[What to work on]
A - In the article on the U.C. Santa Cruz tree sitters, rewrite everything from "Knowing what happened" down to "to be identified.", putting "protesters" in place of "tree sitters".
B - According to the article on the U.C. Santa Cruz tree sitters, since when have members been up in the redwoods?
C - List every planned construction project that the article on the U.C. Santa Cruz tree sitters says the group wants to stop.

[Excerpt]
= Beginning of Section =

U.C. Santa Cruz tree sitters grow nervous

September 10, 2008 12:00:00 AM PDT
Tree sitters on another U.C. campus say they're more dedicated than ever to saving the school's redwoods. The protest at U.C. Santa Cruz began in an effort to prevent construction of a biomedical facility, but it's expanded and the demonstrators are well aware of what's happened at Cal.

The blue tarps, banners, and white buckets are all signs that U.C. Santa Cruz's tree sitters are not coming down. Members have been up in the redwoods since November of last year.

"We want to stop all of the planned building before even the first bulldozer is on campus," said Jennifer Charles, a UCSC Tree Sitters Spokesperson.

The tree sitters' original mission was to stop the construction of a new biomedical facility. Now, like the U.C. Berkeley tree sitters, the Santa Cruz group wants to also preserve trees on the north side of campus. That's where a sports facility and additional student housing was supposed to be built.

Knowing what happened at Cal on Tuesday is leaving Santa Cruz tree sitters feeling uneasy.

"We're definitely concerned a similar thing is going to happen in Santa Cruz. We are concerned they are going to come in and try to cut trees or try to evict us in a violent manner," said Charles.

For many at UCSC, it's the tree sitters who've made things uncomfortable on campus. This man did not want to be identified.

"We've all been angry about them because they've completely disrupted the activities on campus, this building behind you had been closed out for two full quarters you couldn't get in without an ID card or anything like that," said a man.

Back in March, a superior court judge ordered all the tree sitters to come down and anyone caught helping them by giving them food or water would be penalized, but as of Wednesday night, one person is still up in the trees.

"I'm not sure about this one I mean this place is going to keep growing and it's got to go somewhere, people have to go to school," said Tom Louagie, a UCSC Researcher.

The new school year starts in two weeks and the tree sitters plan to stay perched above it all for as long as it takes.

= End of Section =

[Excerpted records]
= Beginning of Section =

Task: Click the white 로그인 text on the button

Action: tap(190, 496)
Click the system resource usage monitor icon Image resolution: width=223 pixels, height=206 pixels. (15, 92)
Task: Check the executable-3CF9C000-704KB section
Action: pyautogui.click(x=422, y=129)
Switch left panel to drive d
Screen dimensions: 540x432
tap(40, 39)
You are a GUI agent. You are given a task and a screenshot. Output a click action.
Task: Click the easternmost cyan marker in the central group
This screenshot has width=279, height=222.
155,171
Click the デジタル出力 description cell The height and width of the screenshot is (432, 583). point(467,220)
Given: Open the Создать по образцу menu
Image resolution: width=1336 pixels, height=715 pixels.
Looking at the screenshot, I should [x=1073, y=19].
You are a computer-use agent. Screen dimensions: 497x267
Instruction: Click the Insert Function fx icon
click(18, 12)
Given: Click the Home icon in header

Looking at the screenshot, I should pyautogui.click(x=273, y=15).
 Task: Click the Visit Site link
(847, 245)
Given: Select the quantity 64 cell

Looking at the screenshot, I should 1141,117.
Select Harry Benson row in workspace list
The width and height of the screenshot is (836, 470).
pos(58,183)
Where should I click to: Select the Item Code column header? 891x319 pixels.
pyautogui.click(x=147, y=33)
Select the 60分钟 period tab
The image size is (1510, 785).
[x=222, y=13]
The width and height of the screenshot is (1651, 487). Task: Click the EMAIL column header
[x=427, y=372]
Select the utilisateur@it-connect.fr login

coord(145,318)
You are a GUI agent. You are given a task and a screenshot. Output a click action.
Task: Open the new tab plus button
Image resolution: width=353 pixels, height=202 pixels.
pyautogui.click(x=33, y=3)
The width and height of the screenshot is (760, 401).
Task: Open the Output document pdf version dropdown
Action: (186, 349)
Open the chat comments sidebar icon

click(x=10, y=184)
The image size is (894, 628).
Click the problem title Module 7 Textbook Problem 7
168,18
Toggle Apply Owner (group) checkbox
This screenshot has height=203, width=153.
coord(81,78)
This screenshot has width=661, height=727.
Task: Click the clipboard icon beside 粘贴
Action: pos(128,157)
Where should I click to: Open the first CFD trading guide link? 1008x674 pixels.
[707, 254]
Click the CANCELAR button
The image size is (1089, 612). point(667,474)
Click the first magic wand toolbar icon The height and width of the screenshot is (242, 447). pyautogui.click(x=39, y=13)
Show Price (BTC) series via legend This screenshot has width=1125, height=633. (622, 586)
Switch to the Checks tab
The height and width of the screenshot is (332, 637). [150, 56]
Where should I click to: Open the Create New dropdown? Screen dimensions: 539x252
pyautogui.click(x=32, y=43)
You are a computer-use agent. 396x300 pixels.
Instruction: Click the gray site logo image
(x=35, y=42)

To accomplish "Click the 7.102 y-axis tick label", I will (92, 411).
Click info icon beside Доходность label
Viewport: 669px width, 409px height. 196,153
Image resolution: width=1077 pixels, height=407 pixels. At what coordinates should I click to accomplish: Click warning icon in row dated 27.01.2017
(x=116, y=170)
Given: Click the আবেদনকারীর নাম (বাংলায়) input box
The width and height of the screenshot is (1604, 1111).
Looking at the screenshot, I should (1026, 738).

= End of Section =

[Outputs for the tasks]
A -
Knowing what happened at Cal on Tuesday is leaving Santa Cruz protesters feeling uneasy.

"We're definitely concerned a similar thing is going to happen in Santa Cruz. We are concerned they are going to come in and try to cut trees or try to evict us in a violent manner," said Charles.

For many at UCSC, it's the protesters who've made things uncomfortable on campus. This man did not want to be identified.

B - Since November of last year.

C -
- A new biomedical facility
- A sports facility
- Additional student housing